Rewrite the listing below so that "GUI agent" becomes "desktop assistant" everywhere it occurs, leaving all other text unchanged.

(Excerpt from a dataset)
◇ ◇ ◇

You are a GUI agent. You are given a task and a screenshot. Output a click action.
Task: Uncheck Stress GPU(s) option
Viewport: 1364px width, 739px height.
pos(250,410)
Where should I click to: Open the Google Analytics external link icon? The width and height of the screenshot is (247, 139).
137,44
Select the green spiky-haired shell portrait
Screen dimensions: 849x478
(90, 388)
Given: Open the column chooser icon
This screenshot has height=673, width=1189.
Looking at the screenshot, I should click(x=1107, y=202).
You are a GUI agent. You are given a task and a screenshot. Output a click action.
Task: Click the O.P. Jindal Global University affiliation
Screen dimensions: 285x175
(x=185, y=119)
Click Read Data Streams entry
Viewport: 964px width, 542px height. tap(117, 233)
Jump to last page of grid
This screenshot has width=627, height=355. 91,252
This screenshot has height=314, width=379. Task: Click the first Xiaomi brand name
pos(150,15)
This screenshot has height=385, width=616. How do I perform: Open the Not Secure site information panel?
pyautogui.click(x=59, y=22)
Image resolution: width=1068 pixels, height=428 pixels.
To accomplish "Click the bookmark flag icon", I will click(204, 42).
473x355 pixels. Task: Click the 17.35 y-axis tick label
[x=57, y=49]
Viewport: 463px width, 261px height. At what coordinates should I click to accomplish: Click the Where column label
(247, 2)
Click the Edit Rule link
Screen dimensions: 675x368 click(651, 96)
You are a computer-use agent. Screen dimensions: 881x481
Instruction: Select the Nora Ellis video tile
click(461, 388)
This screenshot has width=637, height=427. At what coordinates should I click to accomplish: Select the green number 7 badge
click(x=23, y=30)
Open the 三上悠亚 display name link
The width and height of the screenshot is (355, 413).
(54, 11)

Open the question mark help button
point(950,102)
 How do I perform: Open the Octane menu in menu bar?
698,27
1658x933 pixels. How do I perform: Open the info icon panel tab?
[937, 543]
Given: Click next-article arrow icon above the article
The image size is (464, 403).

◇ ◇ ◇

## The response
You are a desktop assistant. You are given a task and a screenshot. Output a click action.
Task: Uncheck Stress GPU(s) option
Viewport: 1364px width, 739px height.
pos(250,410)
Where should I click to: Open the Google Analytics external link icon? The width and height of the screenshot is (247, 139).
137,44
Select the green spiky-haired shell portrait
Screen dimensions: 849x478
(90, 388)
Given: Open the column chooser icon
This screenshot has height=673, width=1189.
Looking at the screenshot, I should click(x=1107, y=202).
You are a desktop assistant. You are given a task and a screenshot. Output a click action.
Task: Click the O.P. Jindal Global University affiliation
Screen dimensions: 285x175
(x=185, y=119)
Click Read Data Streams entry
Viewport: 964px width, 542px height. tap(117, 233)
Jump to last page of grid
This screenshot has width=627, height=355. 91,252
This screenshot has height=314, width=379. Task: Click the first Xiaomi brand name
pos(150,15)
This screenshot has height=385, width=616. How do I perform: Open the Not Secure site information panel?
pyautogui.click(x=59, y=22)
Image resolution: width=1068 pixels, height=428 pixels.
To accomplish "Click the bookmark flag icon", I will click(204, 42).
473x355 pixels. Task: Click the 17.35 y-axis tick label
[x=57, y=49]
Viewport: 463px width, 261px height. At what coordinates should I click to accomplish: Click the Where column label
(247, 2)
Click the Edit Rule link
Screen dimensions: 675x368 click(651, 96)
You are a computer-use agent. Screen dimensions: 881x481
Instruction: Select the Nora Ellis video tile
click(461, 388)
This screenshot has width=637, height=427. At what coordinates should I click to accomplish: Select the green number 7 badge
click(x=23, y=30)
Open the 三上悠亚 display name link
The width and height of the screenshot is (355, 413).
(54, 11)

Open the question mark help button
point(950,102)
 How do I perform: Open the Octane menu in menu bar?
698,27
1658x933 pixels. How do I perform: Open the info icon panel tab?
[937, 543]
Given: Click next-article arrow icon above the article
The image size is (464, 403).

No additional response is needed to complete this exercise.